Una distanza effimera ormai ci separa, i nostri nasi si toccano, ma Edoardo resta in attesa di una mia mossa, non muovendosi nemmeno di un millimetro, e io non resisto un attimo di più e appoggio le mie labbra sulle sue, facendogli rilasciare un sospiro mentre inizio a muovere la bocca sulla sua. È un bacio dolce, lento, nel quale provo a mettere tutto quello che sento in questo momento e tutto quello che provo nei suoi confronti.


Edoardo

Alice è finalmente rilassata tra le mie braccia, tutta l'agitazione che le ho visto in volto quando l'ho portata in camera mia sembra essere defluita nel momento in cui le ho fatto vedere la parete con le fotografie. Era decisamente nervosa, il viso leggermente pallido, nettamente in contrasto con il suo classico rossore, e i suoi occhi erano velati da un senso di agitazione palpabile. Stava certamente soppesando qualcosa, mentre era appoggiata allo stipite della porta di camera mia e sono sicuro che stesse per dirmi qualcosa che la mette un po' in imbarazzo. Non che non lo voglia sapere, ci mancherebbe altro, ma non voglio che si senta a disagio quando deve dirmi qualcosa e soprattutto non voglio più vederle quell'espressione in viso.

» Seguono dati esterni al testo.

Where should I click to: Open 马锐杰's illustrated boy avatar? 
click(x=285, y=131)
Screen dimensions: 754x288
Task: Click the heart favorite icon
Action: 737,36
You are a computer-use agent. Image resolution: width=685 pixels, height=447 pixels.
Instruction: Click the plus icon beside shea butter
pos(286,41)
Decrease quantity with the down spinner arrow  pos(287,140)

Siamo sdraiati sul mio letto, in silenzio, e la testa di Alice è appoggiata sul mio petto mentre gioco distrattamente con i suoi capelli: vorrei rimanere in questa posizione per sempre, con lei appoggiata su di me, il suo braccio stretto al mio busto. In questo momento sono totalmente rilassato e in pace con il mondo, nessun rumore a guastare l'atmosfera intima che si è creata.

Improvvisamente però Alice si irrigidisce appena, prende un respiro profondo, si stacca dal mio petto e io lascio cadere la mia mano sul bordo del letto.

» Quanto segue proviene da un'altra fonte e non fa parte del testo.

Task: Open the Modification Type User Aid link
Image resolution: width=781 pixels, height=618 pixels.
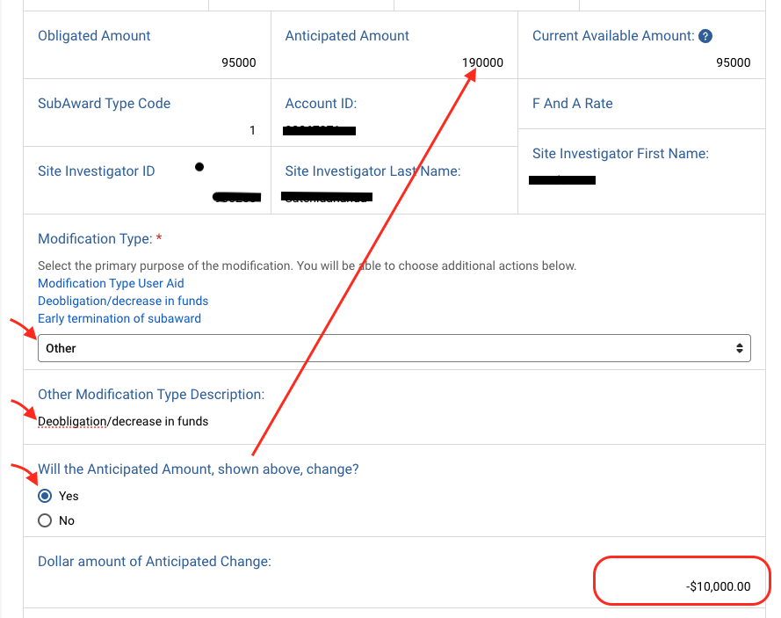Action: (111, 283)
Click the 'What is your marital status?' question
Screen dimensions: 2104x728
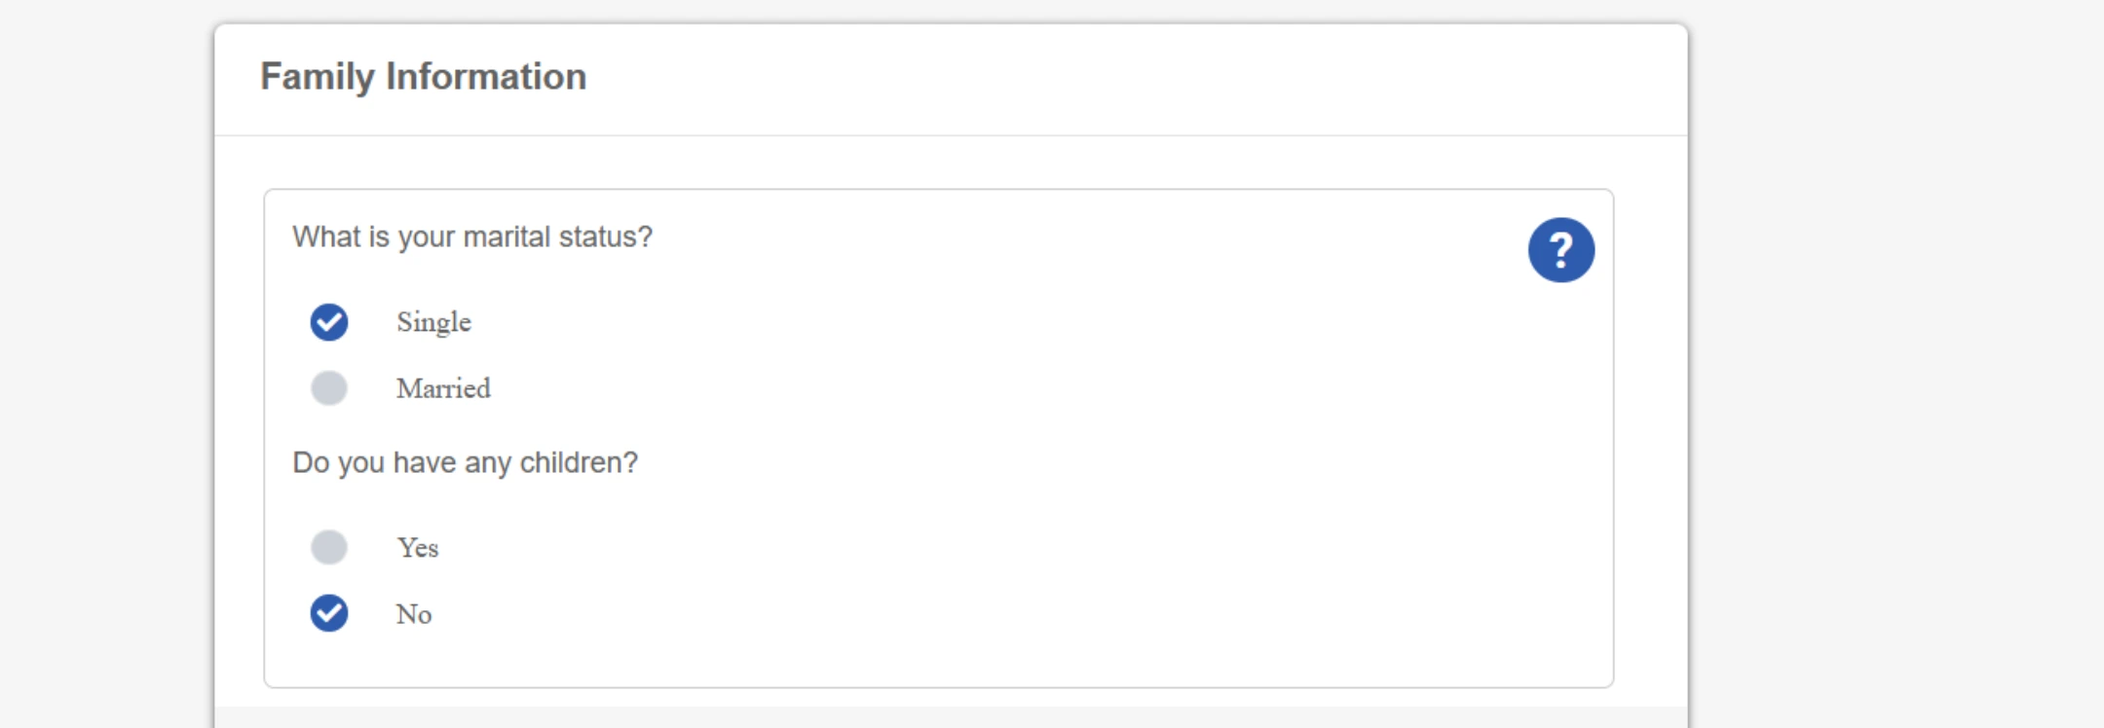click(x=472, y=237)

La osservo confuso mentre si siede a gambe incrociate e si sistema i lunghi capelli scuri dietro alle orecchie per poi posare le mani sulle ginocchia. Prende un altro respiro profondo e mi guarda: nei suoi occhi vedo una scintilla di imbarazzo, poi confermata dal rossore che le imporpora le guance e io mi sistemo meglio sul letto in attesa che dica qualcosa.

Scuote la testa come a riordinare i pensieri, «Edoardo, devo dirti una cosa», dice con la voce che le trema appena e un senso di ansia si impossessa di me. Annuisco non riuscendo a distogliere i miei occhi dal suo viso.

«Ecco, io...», le muoiono le parole in gola e abbassa il viso in evidente imbarazzo. Mi avvicino, le alzo il volto e le scocco un sorriso che spero possa essere rassicurante e lei mi sorride di rimando arrossendo ancora di più, «Cosa c'è che ti preoccupa?».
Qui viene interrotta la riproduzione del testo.